In the entries below, find the line with "[Purple Owl Boutique on Pinterest]" and print exactly every line from there up to and including the line with "[Purple Owl Boutique on Facebook]", with no other lines.

----

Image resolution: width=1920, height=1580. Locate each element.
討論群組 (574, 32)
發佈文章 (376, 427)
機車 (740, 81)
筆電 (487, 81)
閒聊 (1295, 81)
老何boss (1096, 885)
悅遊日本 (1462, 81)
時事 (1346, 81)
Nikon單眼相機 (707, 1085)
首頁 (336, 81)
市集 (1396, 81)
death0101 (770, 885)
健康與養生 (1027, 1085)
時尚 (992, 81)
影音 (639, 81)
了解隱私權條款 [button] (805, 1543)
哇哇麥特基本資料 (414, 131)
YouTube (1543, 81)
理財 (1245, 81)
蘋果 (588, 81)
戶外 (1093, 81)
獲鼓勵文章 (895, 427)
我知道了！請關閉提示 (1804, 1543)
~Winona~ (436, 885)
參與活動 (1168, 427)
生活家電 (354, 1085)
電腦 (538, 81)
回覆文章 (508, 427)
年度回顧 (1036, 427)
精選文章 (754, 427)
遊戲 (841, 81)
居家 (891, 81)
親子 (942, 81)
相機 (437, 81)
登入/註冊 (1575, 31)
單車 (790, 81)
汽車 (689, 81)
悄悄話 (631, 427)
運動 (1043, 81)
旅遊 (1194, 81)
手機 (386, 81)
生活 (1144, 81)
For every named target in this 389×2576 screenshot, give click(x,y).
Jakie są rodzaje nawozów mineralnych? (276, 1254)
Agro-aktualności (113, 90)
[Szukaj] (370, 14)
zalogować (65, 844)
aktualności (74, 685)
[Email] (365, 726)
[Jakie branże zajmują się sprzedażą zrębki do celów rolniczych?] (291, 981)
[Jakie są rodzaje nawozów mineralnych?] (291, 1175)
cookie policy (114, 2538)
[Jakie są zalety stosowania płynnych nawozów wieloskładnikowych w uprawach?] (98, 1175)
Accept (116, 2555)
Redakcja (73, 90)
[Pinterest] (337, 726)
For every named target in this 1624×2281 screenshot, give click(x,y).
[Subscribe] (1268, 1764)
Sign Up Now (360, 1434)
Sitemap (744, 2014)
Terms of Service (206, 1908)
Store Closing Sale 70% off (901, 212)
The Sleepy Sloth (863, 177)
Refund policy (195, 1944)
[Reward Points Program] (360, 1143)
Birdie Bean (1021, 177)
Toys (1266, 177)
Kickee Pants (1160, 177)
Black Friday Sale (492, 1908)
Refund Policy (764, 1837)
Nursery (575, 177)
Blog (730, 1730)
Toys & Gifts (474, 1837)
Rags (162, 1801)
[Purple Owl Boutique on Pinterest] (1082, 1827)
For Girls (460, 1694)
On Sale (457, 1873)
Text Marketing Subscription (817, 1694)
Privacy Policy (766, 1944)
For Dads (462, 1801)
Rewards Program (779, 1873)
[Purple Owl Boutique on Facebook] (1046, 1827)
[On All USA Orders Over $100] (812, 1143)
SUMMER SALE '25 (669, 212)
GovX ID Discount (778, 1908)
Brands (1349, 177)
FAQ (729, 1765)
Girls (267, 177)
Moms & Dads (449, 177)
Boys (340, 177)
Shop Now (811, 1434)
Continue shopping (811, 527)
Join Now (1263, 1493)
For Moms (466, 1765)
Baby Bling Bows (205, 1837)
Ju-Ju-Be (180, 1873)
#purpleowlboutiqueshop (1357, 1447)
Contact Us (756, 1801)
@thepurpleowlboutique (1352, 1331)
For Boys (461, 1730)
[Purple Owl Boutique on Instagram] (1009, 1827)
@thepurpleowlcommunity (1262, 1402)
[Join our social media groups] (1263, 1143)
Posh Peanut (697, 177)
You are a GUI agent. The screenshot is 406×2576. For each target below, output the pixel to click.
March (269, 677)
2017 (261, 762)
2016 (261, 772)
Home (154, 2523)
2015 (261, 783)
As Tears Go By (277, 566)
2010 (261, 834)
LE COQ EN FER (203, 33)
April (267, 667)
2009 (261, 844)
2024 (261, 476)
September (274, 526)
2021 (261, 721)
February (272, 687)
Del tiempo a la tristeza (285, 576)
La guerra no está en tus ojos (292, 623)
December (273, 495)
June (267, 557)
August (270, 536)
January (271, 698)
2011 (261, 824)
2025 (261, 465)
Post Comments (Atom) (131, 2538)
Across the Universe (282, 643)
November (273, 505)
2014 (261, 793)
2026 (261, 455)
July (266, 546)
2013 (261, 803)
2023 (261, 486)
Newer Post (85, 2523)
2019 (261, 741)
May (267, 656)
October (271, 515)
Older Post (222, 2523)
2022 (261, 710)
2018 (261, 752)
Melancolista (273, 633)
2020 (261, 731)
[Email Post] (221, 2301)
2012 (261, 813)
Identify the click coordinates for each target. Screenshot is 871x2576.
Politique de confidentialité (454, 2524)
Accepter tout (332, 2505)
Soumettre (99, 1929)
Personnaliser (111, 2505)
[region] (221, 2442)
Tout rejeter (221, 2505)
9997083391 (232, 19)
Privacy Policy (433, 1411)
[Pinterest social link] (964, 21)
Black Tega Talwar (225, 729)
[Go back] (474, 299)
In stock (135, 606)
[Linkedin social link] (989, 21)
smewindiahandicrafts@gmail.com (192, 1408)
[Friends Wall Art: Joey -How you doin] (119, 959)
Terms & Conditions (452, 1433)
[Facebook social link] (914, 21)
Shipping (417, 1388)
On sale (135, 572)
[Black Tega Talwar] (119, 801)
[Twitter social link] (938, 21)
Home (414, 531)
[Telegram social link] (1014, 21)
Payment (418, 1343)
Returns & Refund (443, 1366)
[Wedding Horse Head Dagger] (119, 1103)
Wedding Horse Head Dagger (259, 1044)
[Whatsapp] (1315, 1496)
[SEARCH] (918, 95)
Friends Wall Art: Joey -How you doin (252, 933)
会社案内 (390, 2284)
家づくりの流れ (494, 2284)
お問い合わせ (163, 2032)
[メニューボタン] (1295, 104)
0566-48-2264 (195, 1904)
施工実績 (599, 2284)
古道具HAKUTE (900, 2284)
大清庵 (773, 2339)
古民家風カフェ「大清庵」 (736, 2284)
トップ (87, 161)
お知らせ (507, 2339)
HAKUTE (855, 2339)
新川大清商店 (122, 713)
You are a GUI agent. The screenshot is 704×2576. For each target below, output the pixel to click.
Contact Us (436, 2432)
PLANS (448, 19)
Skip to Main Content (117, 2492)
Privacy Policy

----

▸ Written answer:
[Purple Owl Boutique on Pinterest] (1082, 1827)
For Girls (460, 1694)
On Sale (457, 1873)
Text Marketing Subscription (817, 1694)
Privacy Policy (766, 1944)
For Dads (462, 1801)
Rewards Program (779, 1873)
[Purple Owl Boutique on Facebook] (1046, 1827)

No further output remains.